Project Documentation

Include a comprehensive README.md with:
- Project description and purpose
- Installation instructions
- Usage examples
- Configuration options
- Development setup
- Contribution guidelines
Use MkDocs or Sphinx for generating documentation websites
Include in-line comments for complex logic that isn't self-explanatory

Testing

Framework

Use pytest as the primary testing framework
Organize tests to mirror the structure of the application code
Name test files with the prefix test_ (e.g., test_models.py)
Name test functions with the prefix test_ (e.g., test_user_authentication)

> **List of tasks**:
1 – Duplicate the documentation and testing guidelines, starting at "Use pytest as" and ending at "test_ (e.g., test_user_authentication)".
2 – State whether each statement agrees with the documentation and testing guidelines. Answer yes or no, and quote the deciding words.
(a) Unittest is recommended as the primary testing framework.
(b) The README.md should include contribution guidelines.
(c) Test files should be named with the suffix _test.
3 – Answer these questions from the documentation and testing guidelines.
(a) Which tools are named for generating documentation websites?
(b) How should tests be organized?
(c) What example is given for a test function name?
The material after the documentation and testing guidelines is separate from them.

> **Dataset entries**:

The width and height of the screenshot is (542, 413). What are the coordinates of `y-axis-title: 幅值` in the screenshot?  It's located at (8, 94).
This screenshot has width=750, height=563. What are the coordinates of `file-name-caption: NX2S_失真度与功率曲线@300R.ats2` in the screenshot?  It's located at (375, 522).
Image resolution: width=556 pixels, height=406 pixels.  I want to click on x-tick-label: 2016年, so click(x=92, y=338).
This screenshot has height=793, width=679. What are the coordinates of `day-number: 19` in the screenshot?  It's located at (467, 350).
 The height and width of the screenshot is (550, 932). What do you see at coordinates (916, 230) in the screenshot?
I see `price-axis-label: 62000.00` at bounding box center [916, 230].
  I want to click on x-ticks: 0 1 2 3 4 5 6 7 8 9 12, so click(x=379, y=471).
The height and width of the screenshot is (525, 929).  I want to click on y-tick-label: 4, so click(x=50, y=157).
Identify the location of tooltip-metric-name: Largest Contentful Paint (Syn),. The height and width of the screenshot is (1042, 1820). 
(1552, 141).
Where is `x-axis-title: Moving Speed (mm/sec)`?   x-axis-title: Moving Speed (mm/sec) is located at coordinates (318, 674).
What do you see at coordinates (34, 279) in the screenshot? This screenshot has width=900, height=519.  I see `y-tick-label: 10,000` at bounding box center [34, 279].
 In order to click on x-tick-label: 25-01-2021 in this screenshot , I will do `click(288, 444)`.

> **Results by task**:
1 –
Use pytest as the primary testing framework
Organize tests to mirror the structure of the application code
Name test files with the prefix test_ (e.g., test_models.py)
Name test functions with the prefix test_ (e.g., test_user_authentication)

2 –
(a) No: "Use pytest as the primary testing framework"
(b) Yes: "Contribution guidelines"
(c) No: "Name test files with the prefix test_ (e.g., test_models.py)"

3 –
(a) MkDocs or Sphinx
(b) To mirror the structure of the application code
(c) test_user_authentication